If your spider lilies are not blooming
This is the most common complaint and it almost always has one of a few causes. First, if you recently transplanted them, wait. Lycoris typically takes at least one full season to settle in after being moved, and sometimes two. Second, check your light levels. If they are getting full afternoon sun in a hot climate, or deep shade all day, neither is ideal. You want bright indirect light or morning sun. Third, think about your summer watering habits. If you have been irrigating through summer dormancy, the bulbs may be staying too wet, which disrupts the dormancy trigger and delays or prevents flowering. Fourth, planting depth matters: too shallow and the bulbs may not get the thermal cues they need; too deep and they struggle to push the scape up. Stick to 4 to 6 inches.
If you are new to these plants, it helps to understand upfront that spider lilies can be challenging to grow specifically because their needs are unusual compared to typical garden bulbs. Getting the dormancy cycle right is the key, and most failures trace back to watering at the wrong time of year.
If you want to relocate spider lilies from a disturbed or unwanted spot
Do it in summer, when the plant is fully dormant and there is no foliage to damage. Dig carefully to get the whole bulb and as many offsets as you can. Replant immediately at the correct depth in your chosen spot, water once to settle the soil, then leave them alone. Do not overwater during dormancy. Mark where you planted them so you do not accidentally disturb them before the flower scape appears in fall. Expect a skipped bloom season the first year after moving them.
If you want to understand the full timeline before committing
Knowing how long spider lilies take to grow and bloom from a newly planted bulb helps set realistic expectations.

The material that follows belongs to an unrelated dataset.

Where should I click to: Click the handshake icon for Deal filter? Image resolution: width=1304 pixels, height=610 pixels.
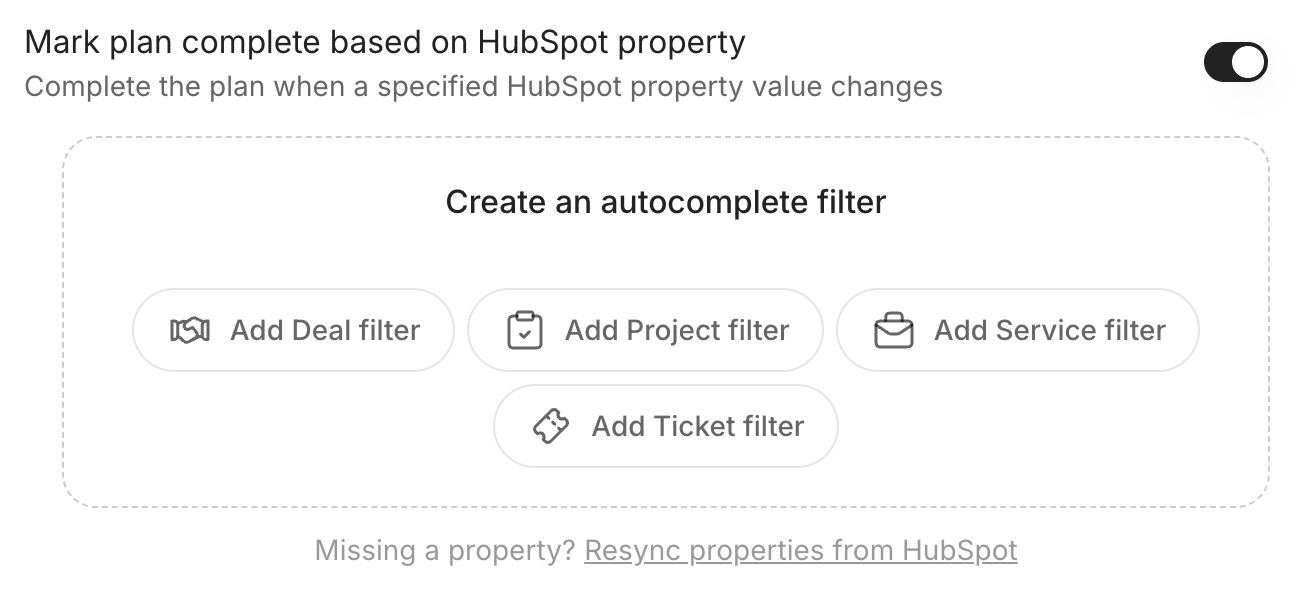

First-year bloomers are possible but not guaranteed, and understanding the multi-month dormancy cycle before that first fall bloom helps you stay patient rather than assuming something went wrong. The general rule is: plant in late summer, expect leaves in autumn, lose the leaves by late spring, see nothing through summer, and then hope for blooms the following fall. Some bulbs do it in the first year; others take two.
Final check: is it definitely a spider lily?
If you found a mystery plant near disturbed ground and are still not certain what you have, the best field test is simple: dig up a small bulb and look at it. Lycoris bulbs are white to pale tan, roughly the size of a golf ball to a tennis ball, and have a distinct neck at the top. If the plant had no leaves when it flowered, produced red star-shaped flowers with dramatically extended stamens on a bare stem in early fall, and you found it in a partially shaded spot with decent drainage, it is almost certainly Lycoris radiata. From there, treat it as a keeper, give it the right conditions, and it will reward you with reliable fall color for decades.